Mononuclear Non-Heme Manganese-Catalyzed Enantioselective cis-Dihydroxylation of Alkenes Modeling Rieske Dioxygenases

The practical catalytic enantioselective cis-dihydroxylation of olefins that utilize earth-abundant first-row transition metal catalysts under environmentally friendly conditions is an important yet challenging task. Inspired by the cis-dihydroxylation reactions catalyzed by Rieske dioxygenases and non-heme iron models, we report the biologically inspired cis-dihydroxylation catalysis that employs an inexpensive and readily available mononuclear non-heme manganese complex bearing a tetradentate nitrogen-donor ligand and aqueous hydrogen peroxide (H₂O₂) and potassium peroxymonosulfate (KHSO₅) as terminal oxidants. A wide range of olefins are efficiently oxidized to enantioenriched cis-diols in practically useful yields with excellent cis-dihydroxylation selectivity and enantioselectivity (up to 99% ee).

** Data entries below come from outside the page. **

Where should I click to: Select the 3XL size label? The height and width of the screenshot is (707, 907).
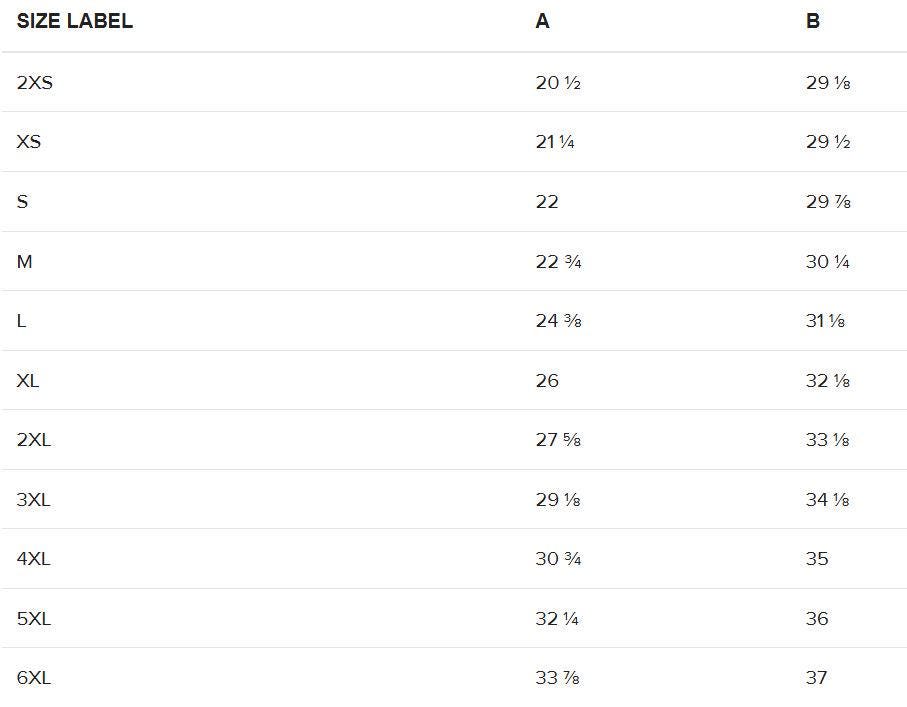(x=33, y=500)
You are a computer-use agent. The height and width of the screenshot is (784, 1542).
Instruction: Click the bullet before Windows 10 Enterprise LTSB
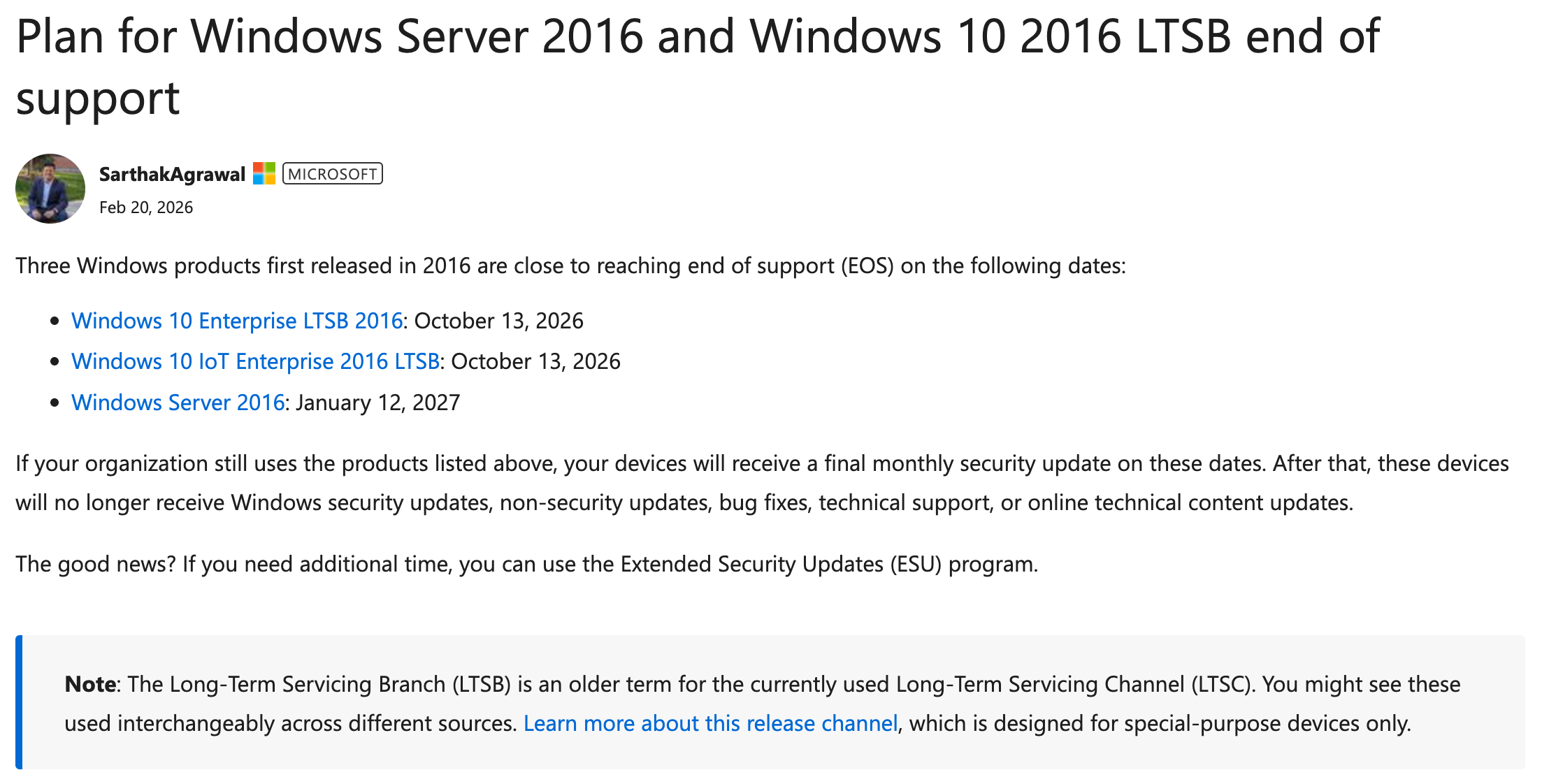coord(55,321)
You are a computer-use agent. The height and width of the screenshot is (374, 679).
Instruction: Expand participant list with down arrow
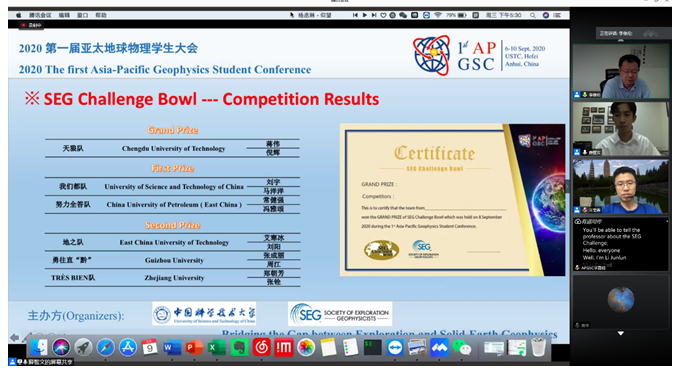tap(621, 333)

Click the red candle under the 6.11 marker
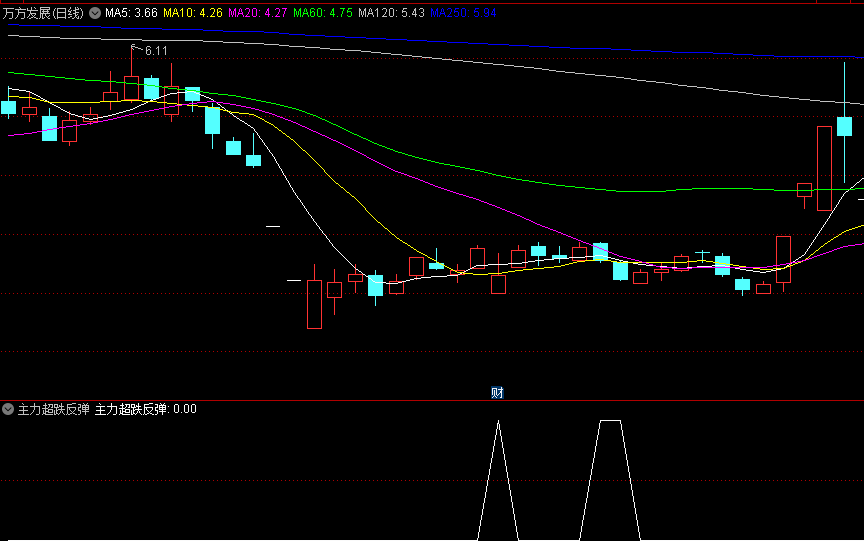[x=131, y=87]
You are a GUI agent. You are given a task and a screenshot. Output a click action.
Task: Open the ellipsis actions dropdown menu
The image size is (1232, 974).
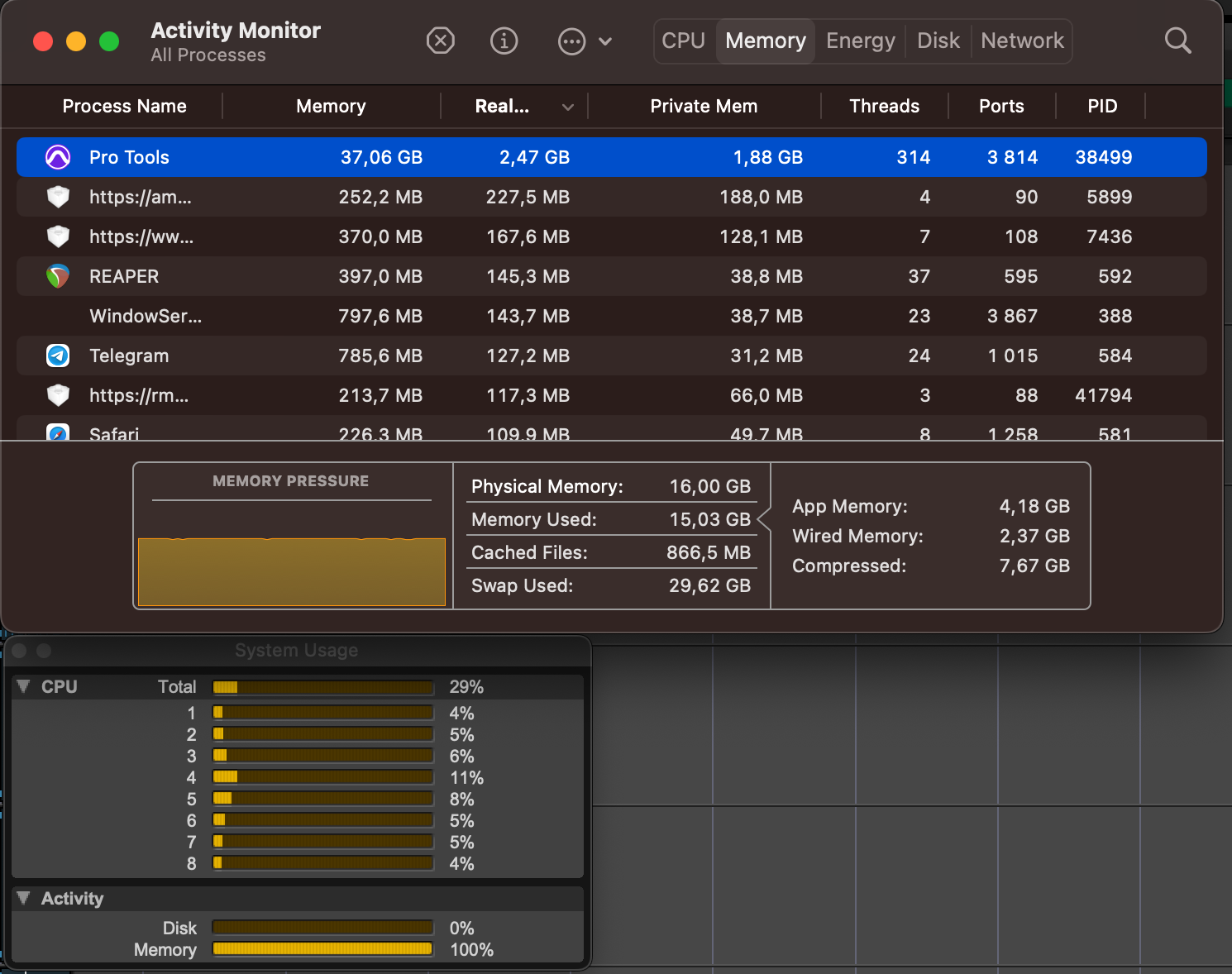tap(585, 41)

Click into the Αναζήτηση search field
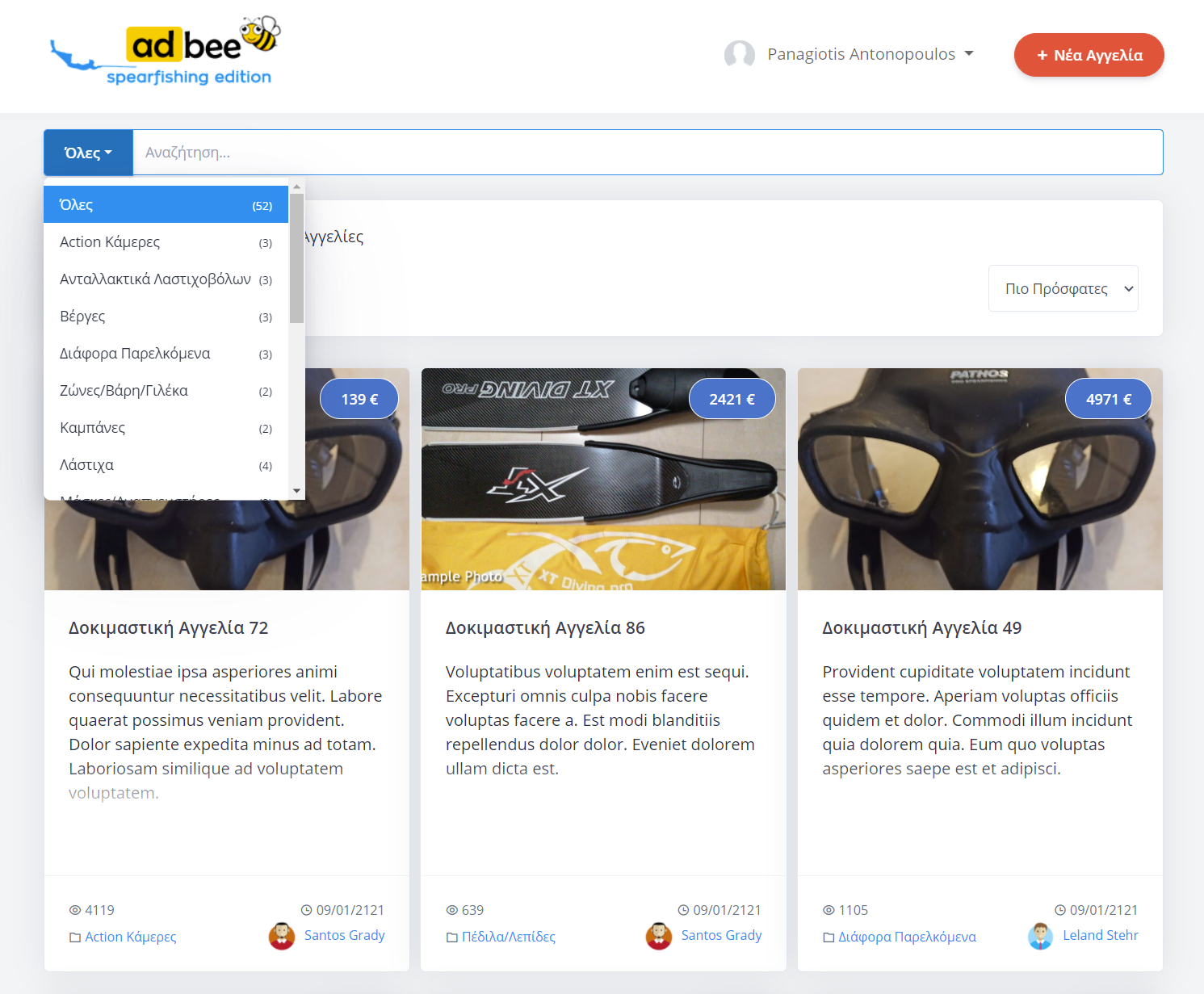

Mechanistic studies, such as isotopically ¹⁸O-labeled water experiments, and density functional theory (DFT) calculations support that a manganese(V)-oxo-hydroxo (HO-Mn^V═O) species, which is formed via the water-assisted heterolytic O-O bond cleavage of putative manganese(III)-hydroperoxide and manganese(III)-peroxysulfate precursors, is the active oxidant that effects the cis-dihydroxylation of olefins; this is reminiscent of the frequently postulated iron(V)-oxo-hydroxo (HO-Fe^V═O) species in the catalytic arene and alkene cis-dihydroxylation reactions by Rieske dioxygenases and synthetic non-heme iron models. Further, DFT calculations for the mechanism of the HO-Mn^V═O-mediated enantioselective cis-dihydroxylation of olefins reveal that the first oxo attack step controls the enantioselectivity, which exhibits a high preference for cis-dihydroxylation over epoxidation. In this study, we are able to replicate both the catalytic function and the key chemical principles of Rieske dioxygenases in mononuclear non-heme manganese-catalyzed enantioselective cis-dihydroxylation of olefins.